When I saw this beer pop up on Tavor, I figured what the hell, I’ll give it a try. I’ve enjoyed the Dortmunder Lagers I’ve had, including Bull N’ Bear’s great take on the style. Lupulin Brewing (out of Minnesota) is known, from what I’ve gathered, primarily for IPAs. If this beer is an indication of the overall quality of their portfolio, then they are a damned fine brewery. Smooth tasting, with elements of toasted crackers and a sweet finish, I could drink this all day
Although I’ve been enjoying some of the regular rotation beers from Jersey Cyclone I’ve picked up at local stores, it had been too long since I stopped in Jersey Cyclone brewing for some freshly poured beer. This beer had all the things I’d like in a dessert stout, Black Forest Cake is a favorite dessert and this beer does a great job emulating the cake. Sweet, rich thickness, and a wonderful gestalt of Cherry, Chocolate, and Vanilla.
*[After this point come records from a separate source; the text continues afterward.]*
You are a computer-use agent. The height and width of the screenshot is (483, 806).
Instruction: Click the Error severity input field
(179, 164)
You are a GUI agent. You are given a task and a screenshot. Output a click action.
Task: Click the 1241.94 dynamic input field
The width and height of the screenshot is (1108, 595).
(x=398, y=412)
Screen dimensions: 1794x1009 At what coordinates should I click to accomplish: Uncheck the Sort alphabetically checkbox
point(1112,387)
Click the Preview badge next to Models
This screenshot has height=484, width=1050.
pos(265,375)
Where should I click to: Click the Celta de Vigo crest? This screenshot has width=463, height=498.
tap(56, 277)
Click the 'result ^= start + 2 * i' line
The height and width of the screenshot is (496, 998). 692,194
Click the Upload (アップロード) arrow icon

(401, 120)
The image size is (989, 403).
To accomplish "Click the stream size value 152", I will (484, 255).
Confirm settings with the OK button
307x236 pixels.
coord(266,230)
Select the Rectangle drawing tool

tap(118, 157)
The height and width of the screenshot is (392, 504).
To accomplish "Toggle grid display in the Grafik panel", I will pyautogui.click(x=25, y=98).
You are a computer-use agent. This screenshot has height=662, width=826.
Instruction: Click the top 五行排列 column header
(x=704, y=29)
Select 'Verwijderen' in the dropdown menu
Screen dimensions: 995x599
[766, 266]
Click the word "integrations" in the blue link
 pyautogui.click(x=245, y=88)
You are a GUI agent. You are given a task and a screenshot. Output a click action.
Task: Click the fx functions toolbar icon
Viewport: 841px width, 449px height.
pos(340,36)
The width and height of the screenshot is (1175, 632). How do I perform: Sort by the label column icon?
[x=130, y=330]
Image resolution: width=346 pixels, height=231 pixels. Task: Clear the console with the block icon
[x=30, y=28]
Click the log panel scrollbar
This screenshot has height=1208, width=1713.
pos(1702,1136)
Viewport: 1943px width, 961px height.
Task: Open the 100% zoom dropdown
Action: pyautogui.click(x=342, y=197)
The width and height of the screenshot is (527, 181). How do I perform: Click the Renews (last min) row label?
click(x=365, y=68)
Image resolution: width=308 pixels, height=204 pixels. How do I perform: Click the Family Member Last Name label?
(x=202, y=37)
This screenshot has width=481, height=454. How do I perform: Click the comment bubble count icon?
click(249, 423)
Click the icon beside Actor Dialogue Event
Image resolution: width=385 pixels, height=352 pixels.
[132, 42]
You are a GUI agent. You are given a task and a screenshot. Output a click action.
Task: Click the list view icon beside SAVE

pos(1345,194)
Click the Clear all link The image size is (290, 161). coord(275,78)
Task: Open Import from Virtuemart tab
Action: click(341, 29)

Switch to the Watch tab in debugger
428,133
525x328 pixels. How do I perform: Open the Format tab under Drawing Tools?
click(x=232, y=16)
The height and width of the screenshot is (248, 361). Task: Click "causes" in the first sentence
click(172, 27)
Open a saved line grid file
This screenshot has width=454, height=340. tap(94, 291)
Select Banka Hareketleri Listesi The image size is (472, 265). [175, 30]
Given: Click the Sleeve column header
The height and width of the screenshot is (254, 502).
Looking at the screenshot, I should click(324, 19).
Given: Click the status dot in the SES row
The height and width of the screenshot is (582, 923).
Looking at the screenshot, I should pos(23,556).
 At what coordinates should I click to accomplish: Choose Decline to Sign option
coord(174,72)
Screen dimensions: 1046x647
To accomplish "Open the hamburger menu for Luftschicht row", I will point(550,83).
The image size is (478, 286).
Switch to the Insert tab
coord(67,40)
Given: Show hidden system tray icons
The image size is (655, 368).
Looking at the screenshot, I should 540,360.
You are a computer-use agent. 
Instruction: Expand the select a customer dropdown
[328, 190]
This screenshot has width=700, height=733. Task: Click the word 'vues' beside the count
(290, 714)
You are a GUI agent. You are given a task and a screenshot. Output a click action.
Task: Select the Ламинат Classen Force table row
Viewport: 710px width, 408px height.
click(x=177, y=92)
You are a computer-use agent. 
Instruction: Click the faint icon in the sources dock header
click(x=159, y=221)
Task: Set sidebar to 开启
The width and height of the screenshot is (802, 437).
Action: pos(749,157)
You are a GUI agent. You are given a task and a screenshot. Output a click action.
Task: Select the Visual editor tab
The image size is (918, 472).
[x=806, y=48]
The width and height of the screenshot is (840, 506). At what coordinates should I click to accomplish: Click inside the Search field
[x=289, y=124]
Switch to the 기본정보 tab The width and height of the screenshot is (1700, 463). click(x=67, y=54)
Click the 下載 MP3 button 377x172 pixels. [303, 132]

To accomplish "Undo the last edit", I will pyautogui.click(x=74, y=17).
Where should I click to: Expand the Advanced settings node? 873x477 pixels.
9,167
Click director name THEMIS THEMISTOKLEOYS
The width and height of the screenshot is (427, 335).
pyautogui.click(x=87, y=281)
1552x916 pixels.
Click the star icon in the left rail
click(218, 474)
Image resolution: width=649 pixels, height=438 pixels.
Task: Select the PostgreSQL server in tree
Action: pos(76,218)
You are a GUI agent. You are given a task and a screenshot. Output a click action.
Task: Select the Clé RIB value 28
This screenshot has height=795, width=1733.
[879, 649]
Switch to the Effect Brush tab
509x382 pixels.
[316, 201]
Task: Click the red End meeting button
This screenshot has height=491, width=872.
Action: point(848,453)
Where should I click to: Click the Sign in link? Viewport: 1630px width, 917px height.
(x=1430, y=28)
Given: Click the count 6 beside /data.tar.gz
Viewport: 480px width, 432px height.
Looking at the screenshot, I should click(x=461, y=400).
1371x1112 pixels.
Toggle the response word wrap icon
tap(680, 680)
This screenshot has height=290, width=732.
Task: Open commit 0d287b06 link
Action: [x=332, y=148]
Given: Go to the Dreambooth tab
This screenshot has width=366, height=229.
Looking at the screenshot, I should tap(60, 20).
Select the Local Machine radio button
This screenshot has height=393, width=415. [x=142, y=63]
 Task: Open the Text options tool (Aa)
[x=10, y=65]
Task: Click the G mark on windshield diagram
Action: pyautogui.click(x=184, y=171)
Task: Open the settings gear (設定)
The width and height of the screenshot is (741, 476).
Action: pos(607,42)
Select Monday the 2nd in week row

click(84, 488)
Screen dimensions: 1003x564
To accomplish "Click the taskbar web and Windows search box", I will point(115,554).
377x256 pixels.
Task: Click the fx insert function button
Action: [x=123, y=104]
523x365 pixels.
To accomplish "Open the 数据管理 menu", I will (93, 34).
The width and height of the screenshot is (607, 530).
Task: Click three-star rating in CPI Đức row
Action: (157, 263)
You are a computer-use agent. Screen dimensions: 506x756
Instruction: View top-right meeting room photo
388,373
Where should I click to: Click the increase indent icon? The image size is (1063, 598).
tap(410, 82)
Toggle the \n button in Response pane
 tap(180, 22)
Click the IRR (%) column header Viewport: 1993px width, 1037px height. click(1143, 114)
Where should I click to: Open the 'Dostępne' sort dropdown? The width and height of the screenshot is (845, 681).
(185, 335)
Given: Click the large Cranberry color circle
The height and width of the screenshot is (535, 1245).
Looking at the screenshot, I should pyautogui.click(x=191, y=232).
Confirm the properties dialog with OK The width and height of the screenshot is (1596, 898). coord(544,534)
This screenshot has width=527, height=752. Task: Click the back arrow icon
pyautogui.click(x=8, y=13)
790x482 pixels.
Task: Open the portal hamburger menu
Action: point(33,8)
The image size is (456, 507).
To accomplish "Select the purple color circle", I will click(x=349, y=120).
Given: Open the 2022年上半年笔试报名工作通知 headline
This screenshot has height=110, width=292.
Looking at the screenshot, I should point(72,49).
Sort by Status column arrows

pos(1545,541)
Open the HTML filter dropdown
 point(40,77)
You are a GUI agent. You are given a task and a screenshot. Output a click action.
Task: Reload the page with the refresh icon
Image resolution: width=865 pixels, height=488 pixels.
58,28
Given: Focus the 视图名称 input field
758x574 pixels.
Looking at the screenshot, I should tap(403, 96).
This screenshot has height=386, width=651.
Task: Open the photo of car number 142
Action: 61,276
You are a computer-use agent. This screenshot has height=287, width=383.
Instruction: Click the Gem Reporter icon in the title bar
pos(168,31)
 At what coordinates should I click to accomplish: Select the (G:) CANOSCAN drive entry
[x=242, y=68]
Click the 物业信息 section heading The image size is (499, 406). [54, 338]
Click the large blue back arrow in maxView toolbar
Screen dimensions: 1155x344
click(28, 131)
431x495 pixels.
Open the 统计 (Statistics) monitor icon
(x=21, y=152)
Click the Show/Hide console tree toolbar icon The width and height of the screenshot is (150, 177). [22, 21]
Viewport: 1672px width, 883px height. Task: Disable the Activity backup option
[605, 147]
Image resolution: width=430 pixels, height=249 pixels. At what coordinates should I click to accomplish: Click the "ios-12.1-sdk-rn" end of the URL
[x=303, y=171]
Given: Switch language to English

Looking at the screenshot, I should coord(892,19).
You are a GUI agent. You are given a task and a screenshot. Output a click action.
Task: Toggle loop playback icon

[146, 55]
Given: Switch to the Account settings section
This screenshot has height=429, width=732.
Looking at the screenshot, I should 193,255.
In no way, shape, or form does this beer drink like an 11.5% beer. Because it is 11.5% ABV, it was only offered in tasters and half pours, no full pints on this one.
I’ve been hearing good things about Chilton Mill Brewing for quite a while now and I’ve wanted to visit them to sample their wares. I finally did this past month and was extremely impressed with this beer. Blueberries are one of my favorite fruits and this beer has blueberries in spades, but the “Fuzz” in the name is from the peaches which come across on the finish of the beer. The beer is a seamless transition from blueberry to peach and simply delightful. If Chilton Mill can pull off a beer with these flavor elements so successfully, I’m eager to try more of their beer.
While the above clearly indicates I had some really good beer, as do the beer reviews I posted this month, it was unfortunate that I had to add another NJ brewery to the “never patronize again” list, as I mentioned in the opening paragraph. On the other hand, there are well over 100 breweries in NJ and plenty within close proximity to me so it isn’t like I’m wont for a good place to get good beer.